Wednesday 21 August 2019

Tring Book Club - The Sixteen Trees of the Somme by Lars Mytting and Someday I'll Find Me by Carla Lane


I cannot remember the last time I read a book that is basically a mystery that turns into a search or rather a quest. This book is carefully, intricately and meticulously plotted but not so complicated that you get lost. The author cleverly gives you the occasional little reminders along the way. Half way through I needed to write down a family tree just to keep my mind straight. Family History becomes complicated.

This captivating page turner is not a thriller in the classic sense, more a journey involving people to meet and documents to find. Although one archive just felt too much. Starting at home in Norway, Edvard's travels take him to the Shetland Isles and France. Events in a wood during the first world war is at the centre of the story.

Character development does take second place to the plot and the characters suffer as a result. But the translation is generally excellent. I had to read the ending twice, the first in a rush, the second time it made a lot more sense. There are twists and turns along the way, some I guessed, others I did not. A clever and enjoyable read.

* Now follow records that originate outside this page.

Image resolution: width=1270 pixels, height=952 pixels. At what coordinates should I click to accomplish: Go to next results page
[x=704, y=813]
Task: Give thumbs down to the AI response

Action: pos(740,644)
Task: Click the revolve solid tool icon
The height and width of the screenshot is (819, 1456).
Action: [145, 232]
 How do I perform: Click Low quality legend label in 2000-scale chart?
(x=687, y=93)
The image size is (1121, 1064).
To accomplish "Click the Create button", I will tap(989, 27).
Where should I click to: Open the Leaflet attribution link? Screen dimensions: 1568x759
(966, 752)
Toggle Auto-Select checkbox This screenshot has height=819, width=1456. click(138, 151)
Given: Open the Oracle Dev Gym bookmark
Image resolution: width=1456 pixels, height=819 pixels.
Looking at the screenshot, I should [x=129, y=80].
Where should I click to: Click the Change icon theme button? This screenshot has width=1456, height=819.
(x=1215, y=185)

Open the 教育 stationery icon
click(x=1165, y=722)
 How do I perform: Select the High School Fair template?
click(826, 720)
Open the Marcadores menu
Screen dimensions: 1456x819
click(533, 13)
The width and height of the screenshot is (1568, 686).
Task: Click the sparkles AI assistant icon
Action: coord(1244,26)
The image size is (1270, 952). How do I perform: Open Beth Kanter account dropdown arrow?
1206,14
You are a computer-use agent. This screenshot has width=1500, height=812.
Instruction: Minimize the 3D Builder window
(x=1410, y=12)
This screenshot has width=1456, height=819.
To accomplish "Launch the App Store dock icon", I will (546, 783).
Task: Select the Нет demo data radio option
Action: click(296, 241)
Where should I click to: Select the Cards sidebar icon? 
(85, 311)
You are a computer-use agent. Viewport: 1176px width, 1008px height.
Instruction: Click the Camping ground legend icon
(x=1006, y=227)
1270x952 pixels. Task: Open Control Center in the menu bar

It all started off so well with some nice anecdotes from her childhood. It isn't long before she and her friend Myra are at the BBC and being commissioned to write a comedy series about two young women sharing a flat. Whilst there is some interesting (but limited) stuff about the people there, there is almost nothing about the process of writing. Very little about the production meetings and who had what input. I wanted to know about each and every episode and where the inspiration and ideas came from. But no.

The chapter on "Butterflies" was a mystery. It felt like it was just one series when in fact there were four from 1979 to 1983. All in five and a half pages!!! Same again for "Bread" from 1986 to 1991. Somehow all this seemed to rush through so Carla can get onto what interests her most and that was the animal sanctuary she set up and as a campaigner for animal rights. None of this was of any interest to me.

Not only that, but half way through the book in the chapter titled "Changes", we are back at the BBC after "Bread was finished and she cannot cope with what she describes as "a new kind of comedy was being born", although no such programmes are mentioned. Is this just an excuse for the end of her career in television? Because she is so, so wrong.

Series such as "Last of the Summer Wine" went on until 2010, "The Vicar of Dibley" to 2007, "As Time Goes By " (with Geoffrey Palmer from "Butterflies" and Judy Dench) to 2005, "Dinner Ladies" to 2000 and "Still Game" to 2019. And our favourite "Detectorists" written by Mackenzie Crook, who also acted alongside Toby Jones, that won the 2015 British Academy TV Award for best scripted comedy.These and others prove that the situation comedy for a mature audience are still being produced.

Carla's insistence that the new kind of comedy "was in a different format, a different language even, thr0wing some viewers into a state of confusion. We were galloping towards something very new, and the middle-aged generation was being slowly squeezed out". This is complete and utter rubbish and I'm surprised her publisher didn't cut it out. I found it a disgrace.